Monday, September 03, 2007

viff07: in memory of myself


In Memory of Myself
Italy, 118m

Friday, Sep 28th 3:00pm
Empire Granville 7 Theatre 1
$7.50

Saturday, Sep 29th 7:00pm
Empire Granville 7 Theatre 1
$9.50

Italian director Saverio Costanzo's sophomore feature is a world away from the domestic interior of the Palestinian household of his award-winning film Private. The title refers to the erasure of self that occurs when you surrender your individual identity to the greater reality of God. This is the act contemplated by a young man named Andrea, who gives up a life of privilege and choice to enter the carefully prescribed world of a Jesuit noviate. At first glance, Andrea doesn't look like someone who would devote his life to spiritual pursuits, he's young, good-looking and in the midst of a profound crisis of faith, not with God, but with the rest of the world. In the cloistered quiet of the religious order, overseen by the rather severe Father Superior (André Hennicke), the process of becoming a man of God is undertaken one step at a time. It is not an easy journey. Like Andrea, the other novitiates are actively searching for communion and a sense of belonging in an increasingly fragmented and confusing world.

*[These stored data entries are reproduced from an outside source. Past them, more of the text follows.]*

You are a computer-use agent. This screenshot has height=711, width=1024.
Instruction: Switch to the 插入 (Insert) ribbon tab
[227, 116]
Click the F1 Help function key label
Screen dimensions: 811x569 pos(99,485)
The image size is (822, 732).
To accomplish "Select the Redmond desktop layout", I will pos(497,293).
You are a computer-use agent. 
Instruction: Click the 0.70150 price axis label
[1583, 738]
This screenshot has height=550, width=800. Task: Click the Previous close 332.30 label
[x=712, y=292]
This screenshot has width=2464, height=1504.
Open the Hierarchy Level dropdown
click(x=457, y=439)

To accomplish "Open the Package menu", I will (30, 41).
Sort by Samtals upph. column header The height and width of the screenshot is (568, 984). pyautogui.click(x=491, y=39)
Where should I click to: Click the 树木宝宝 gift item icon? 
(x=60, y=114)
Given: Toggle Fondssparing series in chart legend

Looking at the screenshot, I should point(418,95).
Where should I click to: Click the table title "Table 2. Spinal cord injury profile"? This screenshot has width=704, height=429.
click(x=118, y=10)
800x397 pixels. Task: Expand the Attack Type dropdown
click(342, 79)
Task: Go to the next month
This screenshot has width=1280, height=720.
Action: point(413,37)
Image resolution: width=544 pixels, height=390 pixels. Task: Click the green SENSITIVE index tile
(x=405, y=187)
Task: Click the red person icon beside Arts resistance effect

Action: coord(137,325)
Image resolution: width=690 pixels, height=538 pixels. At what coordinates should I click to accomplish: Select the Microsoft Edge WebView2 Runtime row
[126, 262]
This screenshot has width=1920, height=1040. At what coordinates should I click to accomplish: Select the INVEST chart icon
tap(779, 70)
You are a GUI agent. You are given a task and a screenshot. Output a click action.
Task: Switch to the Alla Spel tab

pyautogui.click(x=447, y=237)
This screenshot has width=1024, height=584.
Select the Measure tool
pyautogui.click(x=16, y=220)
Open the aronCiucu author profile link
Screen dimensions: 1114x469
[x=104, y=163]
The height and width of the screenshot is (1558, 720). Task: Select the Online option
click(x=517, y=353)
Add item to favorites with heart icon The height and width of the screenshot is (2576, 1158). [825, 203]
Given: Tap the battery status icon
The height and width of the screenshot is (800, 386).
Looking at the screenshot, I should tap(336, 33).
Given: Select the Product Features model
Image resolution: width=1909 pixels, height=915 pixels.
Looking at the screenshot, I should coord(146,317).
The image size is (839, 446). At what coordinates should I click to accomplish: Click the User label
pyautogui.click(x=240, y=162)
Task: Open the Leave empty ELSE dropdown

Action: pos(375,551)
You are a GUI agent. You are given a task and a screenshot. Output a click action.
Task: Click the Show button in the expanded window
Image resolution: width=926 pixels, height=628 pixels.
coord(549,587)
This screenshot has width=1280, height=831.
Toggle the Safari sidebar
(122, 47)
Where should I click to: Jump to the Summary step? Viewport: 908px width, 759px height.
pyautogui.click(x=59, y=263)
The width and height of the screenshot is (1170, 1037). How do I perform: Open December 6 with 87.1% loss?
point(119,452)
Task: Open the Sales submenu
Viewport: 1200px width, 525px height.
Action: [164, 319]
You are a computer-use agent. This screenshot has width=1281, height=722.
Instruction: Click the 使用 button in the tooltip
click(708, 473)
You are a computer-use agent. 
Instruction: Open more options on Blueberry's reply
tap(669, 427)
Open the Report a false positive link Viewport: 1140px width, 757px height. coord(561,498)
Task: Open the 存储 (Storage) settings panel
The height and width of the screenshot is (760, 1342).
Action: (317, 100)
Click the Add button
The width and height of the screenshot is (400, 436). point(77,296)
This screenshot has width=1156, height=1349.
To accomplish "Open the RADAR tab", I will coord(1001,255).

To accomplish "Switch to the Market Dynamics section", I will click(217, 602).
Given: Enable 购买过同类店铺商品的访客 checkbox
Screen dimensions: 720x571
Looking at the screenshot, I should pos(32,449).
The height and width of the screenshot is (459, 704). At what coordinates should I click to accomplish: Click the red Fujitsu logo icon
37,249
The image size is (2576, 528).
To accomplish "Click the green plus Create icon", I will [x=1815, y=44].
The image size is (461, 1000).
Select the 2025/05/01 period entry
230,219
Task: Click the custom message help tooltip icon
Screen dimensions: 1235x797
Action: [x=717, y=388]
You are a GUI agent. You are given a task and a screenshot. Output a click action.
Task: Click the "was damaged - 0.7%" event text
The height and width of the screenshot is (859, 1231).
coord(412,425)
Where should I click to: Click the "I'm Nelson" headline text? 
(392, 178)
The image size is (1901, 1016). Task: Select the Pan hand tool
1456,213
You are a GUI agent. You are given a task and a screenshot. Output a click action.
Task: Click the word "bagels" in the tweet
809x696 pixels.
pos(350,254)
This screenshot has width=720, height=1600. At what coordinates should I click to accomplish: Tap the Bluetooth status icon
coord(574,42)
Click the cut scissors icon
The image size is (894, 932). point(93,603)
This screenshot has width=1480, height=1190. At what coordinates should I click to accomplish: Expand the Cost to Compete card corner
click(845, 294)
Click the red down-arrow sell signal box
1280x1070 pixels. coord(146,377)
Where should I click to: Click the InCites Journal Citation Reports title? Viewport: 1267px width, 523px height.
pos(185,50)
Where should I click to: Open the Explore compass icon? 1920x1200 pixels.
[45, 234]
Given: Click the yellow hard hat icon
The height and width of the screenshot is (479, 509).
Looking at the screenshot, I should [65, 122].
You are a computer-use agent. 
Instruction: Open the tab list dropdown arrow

Costanzo is filmmaker unafraid of tackling larger issues, and here he gives the great philosophical questions time and space to resonate. This gravity of purpose is helped along by truly beautiful cinematography. Filmed entirely on the Island of San Giorgio Maggiore in Venice, the seminary with its vast arches and long hallways combines sound and image to stunning effect. "In Memory of Myself bursts with powerful originality and some very deep thinking on screen, along with a tense, involving atmosphere."--Variety

Indiewire: "The compositions have a frieze-like symmetry; the soundtrack is all hymnal swells and echoing footfalls. Evocative and mysterious, the film is also a triumph of functional design..."

Darren Hughes, who saw the film at TIFF, calls the film "one of the strangest films I've seen in quite some time. ... I've gotten in the habit of describing Saverio Costanzo's In Memory of Myself as a genre film, a suspense thriller in which the central, driving mystery is faith. It might be strangest film I've seen all week, with shades of Kubrick and Dreyer and a formal rigor I wasn't expecting and have yet to fully process. I honestly don't know if it's a good film but I enjoyed every minute of it. I'm reserving all judgment until after a second viewing, which I hope comes sooner rather than later."